Until fairly recently, most crypto trading was conducted over the internet. But for firms that are latency sensitive, conducting arbitrage, or trading across multiple crypto exchanges around the world, it has become obvious that depending on the backbones of cloud service providers (CSPs) for their connectivity is not necessarily the best strategy. Consequently, the ability to connect cloud-to-cloud, with dedicated layer two/three networking, at fixed, predictable latencies, has become an increasingly attractive proposition for small, medium and large trading firms.
Although many crypto matching engines still reside in cloud-based environments, some of the bigger crypto exchanges are now starting to deploy physical infrastructure and dedicated routes, not only to attract more interest and investment from institutional players, but also to be compliant with regulations that will require financial institutions to have private connections to those markets.

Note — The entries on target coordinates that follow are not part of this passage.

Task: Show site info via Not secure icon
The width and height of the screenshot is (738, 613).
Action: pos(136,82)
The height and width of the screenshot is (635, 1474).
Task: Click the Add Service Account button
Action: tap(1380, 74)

At BSO, we are seeing a growing demand for this type of connectivity and infrastructure, from both established firms and new players across the market. Newer crypto trading firms are not necessarily set up in the same way as the more traditional proprietary trading firms and banks, who typically have dedicated infrastructure in place for trading other asset classes, such as equities and exchange-traded derivatives.
Whereas previously, crypto trading firms would connect directly to virtual machines (VMs) on the crypto exchange, many of them now realise that they need their own VMs close to each exchange, and fast, secure and reliable connectivity between exchanges, in order to perform arbitrage between those VMs. And the more well-established firms, who typically already have points of presence in financial data centres, are increasingly requiring dedicated cross-connects into the major 10-12 crypto venues worldwide, running on CSPs such as AWS, Google Cloud Platform (GCP), Azure and AliCloud.
For firms at both ends of the spectrum, BSO’s CryptoConnect service provides dedicated layer two/three routing between their own servers/VMs and each of the main CSPs. CryptoConnect supports data centre-to-data centre connectivity, data centre-to-cloud connectivity, and cloud agnostic cloud-to-cloud connectivity, with low, highly deterministic latencies. Offering dedicated bandwidth, no reliance on routing hardware, and private and secure trading routes, it is the most comprehensive low latency crypto trading solution on the market.
At BSO, we have a long history of supporting electronic trading in capital markets, streamlining each component of the execution flow, from order decision on the client server to execution on the exchange matching engine. The crypto trading world is now moving into that seamless, efficient way of executing, and can only benefit from the experience that we have and the infrastructure that we have put in place.
Looking forward, as the crypto market evolves, BSO aims to partner with more crypto exchanges, to further leverage our low latency footprint in financial data centres with additional access points, and to provide institutional trading firms fair and equal access to crypto matching engines at a growing number of venues.